• The input:
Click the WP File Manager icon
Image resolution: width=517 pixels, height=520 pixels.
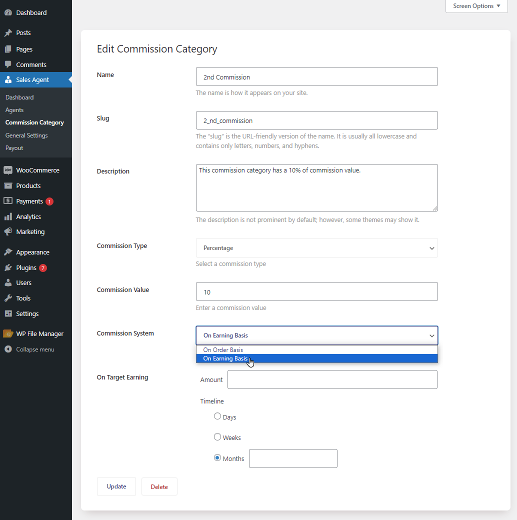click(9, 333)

* * *

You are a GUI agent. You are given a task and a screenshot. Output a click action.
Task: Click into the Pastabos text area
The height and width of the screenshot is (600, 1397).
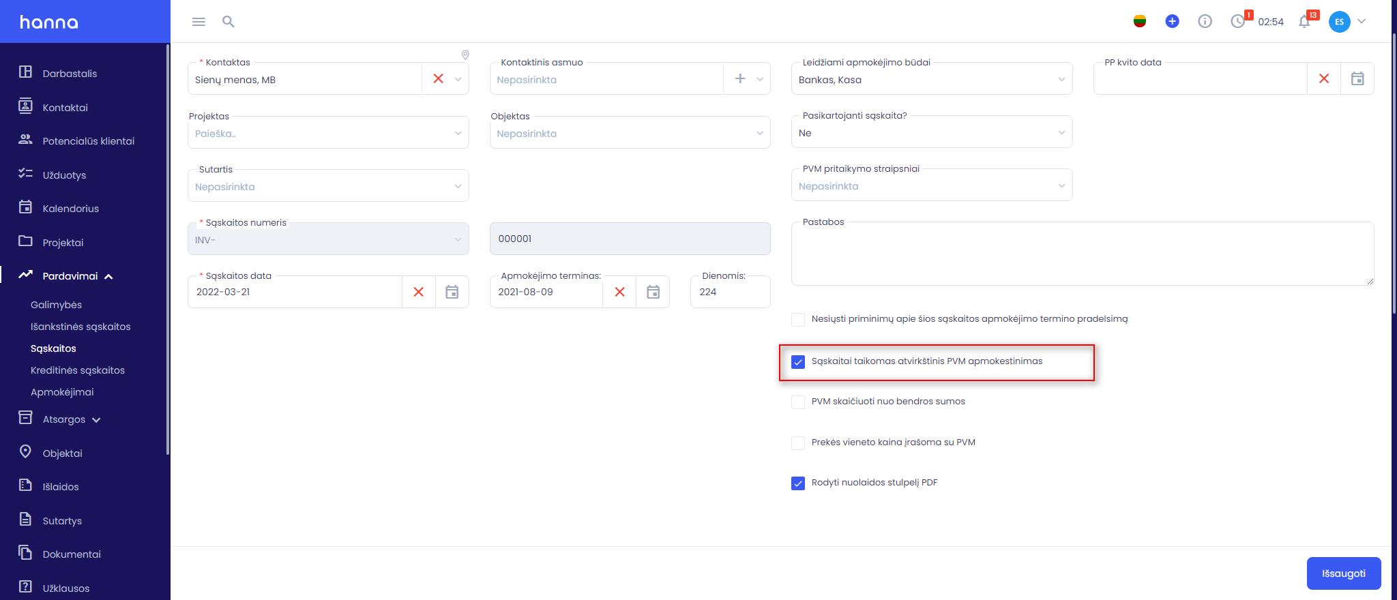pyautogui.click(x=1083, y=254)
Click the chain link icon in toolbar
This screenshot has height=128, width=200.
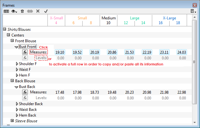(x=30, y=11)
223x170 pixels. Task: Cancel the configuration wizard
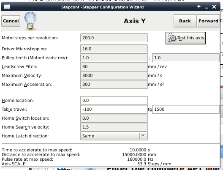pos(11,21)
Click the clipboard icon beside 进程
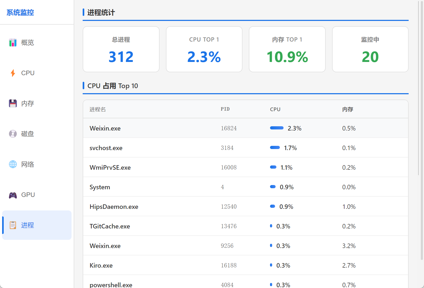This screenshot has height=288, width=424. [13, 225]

• The request: Scale the listing from the line that has "Click the WP File Manager icon" through the line that has "click(9, 333)", both included: reproduce every line of that span, multiplying each click coordinate in the answers by 1.1 and rounding to whole numbers, halves up. Leave every other number as it is and omit the pictures.

• Solution to this task:
Click the WP File Manager icon
Image resolution: width=517 pixels, height=520 pixels.
click(10, 366)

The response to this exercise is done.